Fraudulent Plans, Fines and Penalties in San FranciscoApril 9, 2018
A special meeting between San Francisco’s Planning and Building Inspection Commissions is being convened this week. The topics of discussion: How demolitions in San Francisco are defined; the rise of fraudulent building plans designed to skirt San Francisco’s Planning Code and/or the Planning Department’s approval process; and the potential fines and penalties that the agencies may assess.
We’ll keep you posted and plugged-in.
Comments from Plugged-In Readers
Well it’s about time!
Seriously. This has been happening for decades. Thank goodness they’re having a meeting about it!
And nothing will come of it.
Hopefully they will tackle the “we saved a wall so it’s not a demolition” game.
One way to address this is to prorate a project to determine where it falls on the continuous spectrum of “total demo and rebuild” vs. “minor remodel”.
For example if the old house is torn down except for a 4′ length of wall then it would be considered 98% demo, 2% remodel and effectively be permitted as a demo/rebuild.

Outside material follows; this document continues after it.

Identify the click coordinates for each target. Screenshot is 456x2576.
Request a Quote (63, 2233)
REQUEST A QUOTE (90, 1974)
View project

Was there any mention of the subject of NIMBY complaints couched in language used solely to obstruct, when the real point is that neighbors simply don’t want the noise and mess on their street? Enforcing harsh monetary fines for, let’s say, an erroneous “exceeding the scope of permit” complaint? I don’t deny that fraudulent building plans are a problem. But so is the rampant abuse of the complaint system.
First, the obligatory comment – Don’t blame the player.
As a builder, if I know that the fines, penalties, etc. for going beyond the scope of the permit are much, much lower than the increase in value that can be obtained by exceeding the scope of the permit, I would do that every single time.
The most recent example I have is 125 Crown Terrace. This was permitted as a remodel, but the existing home “collapsed” in 2013 during the remodel. For those that care, there were numerous Socketsite stories about this.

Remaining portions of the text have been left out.